The investigation created tension in the police department and the Washington State Patrol as rumors spread about the investigation and the possible reasons for Edwards’ administrative leave. In an interview with sheriff’s Detective Lyle Johnston, WSP Sgt. Dave Bolton urged him to take the WSP auto-theft unit – which has since closed because of budget cuts – out of the criminal probe.

“We’ve done nothing wrong,” Bolton told Johnston, according to an interview transcript. “I know how the chatter and the rumor mill goes and I want you to take my unit off the table.”

Bolton said he’d known Kariores for about five years and described the bounty hunter as “overbearing” and “egotistical,” adding they almost stopped working with him because he was difficult to control.

Johnston told Bolton that Kariores “does believe he’s an extension of law enforcement.”

More than 500 arrests

Kariores has misdemeanor convictions in Kootenai County for carrying a concealed weapon without a license and exhibiting a deadly weapon in 2005. He’s prohibited from possessing weapons because of three felony convictions for forgery, theft, and unlawful issuance of bank checks in 1992 and 1993. He applied for a recovery agent license with the state of Washington in March 2009 but was rejected.

In his application, he said he’s worked with police in Spokane County and North Idaho and has arrested more than 500 people in six years. “I am known as the guy to go to when they can’t find people, whether it be in Washington or out,” Kariores wrote. He included a letter of recommendation from former Detective Sgt.

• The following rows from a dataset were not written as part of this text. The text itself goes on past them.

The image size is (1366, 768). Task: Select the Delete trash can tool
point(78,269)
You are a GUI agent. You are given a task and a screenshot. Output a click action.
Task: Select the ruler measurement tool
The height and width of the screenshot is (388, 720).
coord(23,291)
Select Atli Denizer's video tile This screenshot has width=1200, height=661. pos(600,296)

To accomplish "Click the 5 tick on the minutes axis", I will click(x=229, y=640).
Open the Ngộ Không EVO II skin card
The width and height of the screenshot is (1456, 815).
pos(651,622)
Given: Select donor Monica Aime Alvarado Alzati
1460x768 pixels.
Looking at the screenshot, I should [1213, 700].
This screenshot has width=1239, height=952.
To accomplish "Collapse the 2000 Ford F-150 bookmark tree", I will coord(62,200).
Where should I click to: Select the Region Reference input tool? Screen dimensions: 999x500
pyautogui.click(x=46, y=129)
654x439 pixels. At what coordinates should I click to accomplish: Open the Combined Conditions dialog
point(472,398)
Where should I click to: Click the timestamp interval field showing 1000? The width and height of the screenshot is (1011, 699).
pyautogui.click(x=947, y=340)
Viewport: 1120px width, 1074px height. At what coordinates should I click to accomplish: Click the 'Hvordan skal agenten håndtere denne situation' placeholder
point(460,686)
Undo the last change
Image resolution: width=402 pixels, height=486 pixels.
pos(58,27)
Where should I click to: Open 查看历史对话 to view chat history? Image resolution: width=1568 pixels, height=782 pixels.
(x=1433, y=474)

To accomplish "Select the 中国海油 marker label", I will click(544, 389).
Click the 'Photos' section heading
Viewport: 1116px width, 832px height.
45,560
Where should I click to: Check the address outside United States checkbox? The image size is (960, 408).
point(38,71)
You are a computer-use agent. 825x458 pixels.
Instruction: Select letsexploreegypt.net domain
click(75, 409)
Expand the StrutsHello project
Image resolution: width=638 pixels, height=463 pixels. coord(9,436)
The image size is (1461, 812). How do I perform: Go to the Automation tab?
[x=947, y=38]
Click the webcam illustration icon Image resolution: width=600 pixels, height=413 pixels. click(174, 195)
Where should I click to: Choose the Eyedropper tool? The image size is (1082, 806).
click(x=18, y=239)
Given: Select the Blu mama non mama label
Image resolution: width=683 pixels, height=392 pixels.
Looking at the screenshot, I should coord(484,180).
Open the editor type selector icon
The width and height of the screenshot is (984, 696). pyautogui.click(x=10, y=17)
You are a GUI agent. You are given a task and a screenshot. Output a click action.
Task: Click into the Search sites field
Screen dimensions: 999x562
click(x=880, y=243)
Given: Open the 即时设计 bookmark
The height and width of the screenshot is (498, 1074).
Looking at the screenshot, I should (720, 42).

Chris Higbee of the Sandpoint Police Department, who is now a building contractor in Colorado.

Edwards said during the investigation that he didn’t know Kariores was a convicted felon. He said he never paid Kariores with anything other than departmental money that officers can use to reward tipsters. He stressed that their association was strictly professional and “he often had to redefine roles” with Kariores.

Danek said in his letter of reprimand to Edwards that it is “a widely acknowledged fact that you are an exceptionally active officer.”

Kariores told The Spokesman-Review in August that Edwards was a good police officer who works to keep the community safe.